Auch beobachten die Ermittler in einigen Regionen ein zunehmendes Engagement von Tschetschenen in Sicherheitsunternehmen, die zum Beispiel auch vor Flüchtlingsunterkünften eingesetzt werden.

Wachschutz für das SEK

Zudem versuchen die Banden offenbar gezielt, an sensible Informationen aus Sicherheitsbehörden zu gelangen - eine Vorgehensweise, die man auch von der italienischen Mafia kennt.
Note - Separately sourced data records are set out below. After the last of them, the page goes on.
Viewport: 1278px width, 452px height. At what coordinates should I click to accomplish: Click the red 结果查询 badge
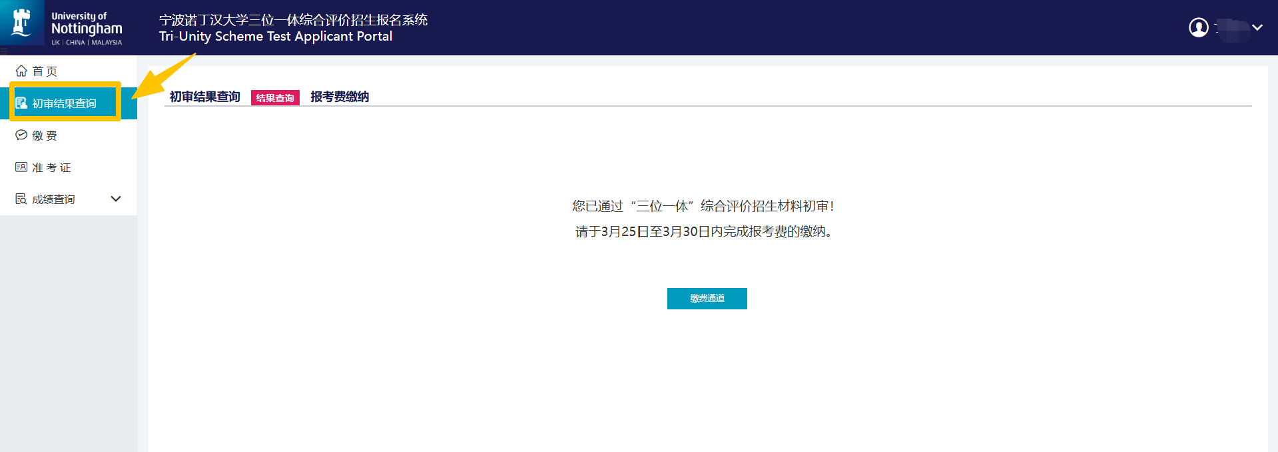[x=275, y=98]
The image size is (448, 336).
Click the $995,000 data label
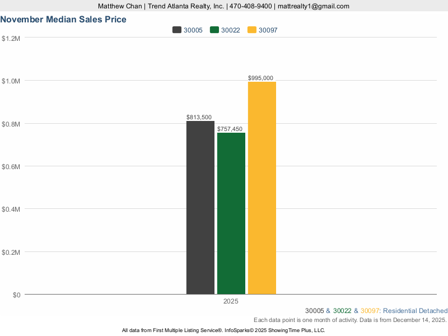click(x=261, y=78)
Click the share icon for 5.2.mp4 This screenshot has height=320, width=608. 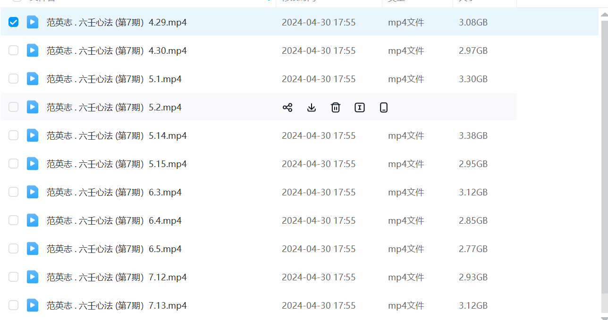(287, 108)
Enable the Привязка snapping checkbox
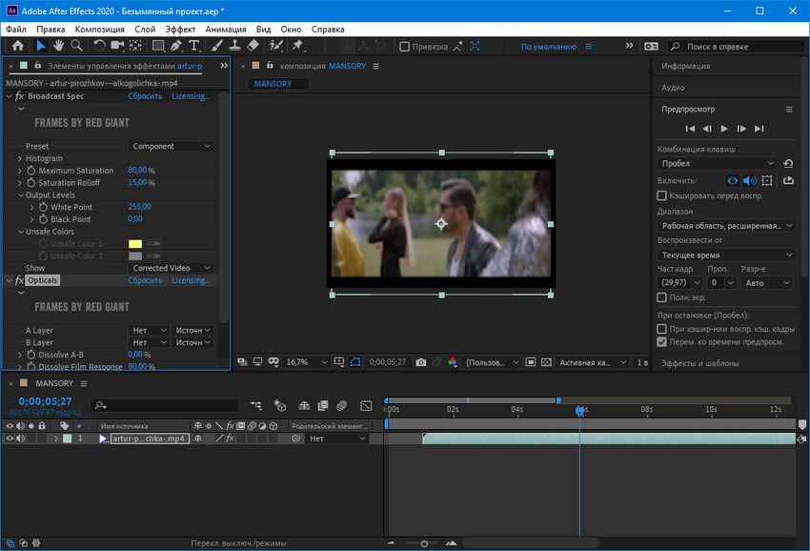 (x=404, y=47)
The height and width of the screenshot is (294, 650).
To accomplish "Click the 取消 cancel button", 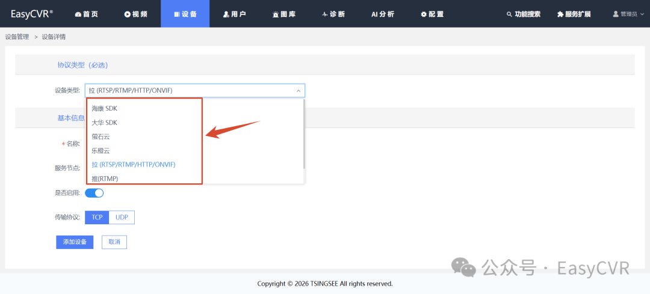I will pos(114,242).
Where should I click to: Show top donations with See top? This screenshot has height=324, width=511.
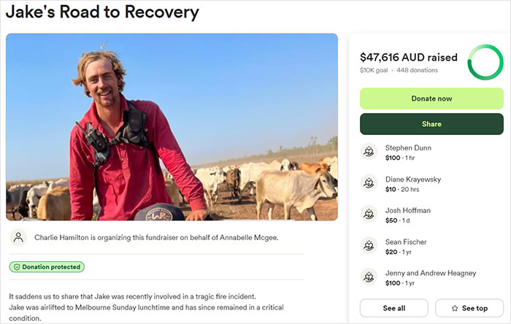pos(469,308)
Dem Bericht zufolge stießen Fahnder im Rahmen des "Borste"-Projektes auf mehrere Fälle, in denen Angehörige der tschetschenischen Mafia Wachschutzaufträge für Polizeigebäude erhielten.

Betroffen war unter anderem Gebäude, in denen Kräfte eines Spezialeinsatzkommandos (SEK) und eines Mobilen Einsatzkommandos (MEK) untergebracht waren. Hier bestehe die Gefahr, dass Verbrecher "aus nächster Nähe polizeitaktisches Vorgehen beobachten und Informationen aus sensiblen polizeilichen Bereichen erlangen können", warnt das BKA.

Für besonders alarmierend hält die Behörde Überschneidungen zwischen schwerkriminellen Tätern und extremistischen Kreisen. Wie die Beamten feststellten, ist knapp ein Drittel der betrachteten rund 200 Tschetschenen in beiden Bereichen auffällig. Dabei handelt es sich zum Beispiel um Männer, die Diebesbanden angehören und zugleich als Islamisten erfasst sind.

Abgeschottete Parallelgesellschaft

Dass tschetschenische Straftäter möglicherweise auch systematisch islamistische Gruppen unterstützen, konnten die Ermittler bislang zwar nicht belegen. Angesichts dieses möglichen Risikos empfiehlt das BKA jedoch dringend eine fortlaufende Zusammenarbeit zwischen den zuständigen Polizeiabteilungen und einen noch engeren Austausch mit dem Bundesnachrichtendienst (BND) und den Ämtern für Verfassungsschutz.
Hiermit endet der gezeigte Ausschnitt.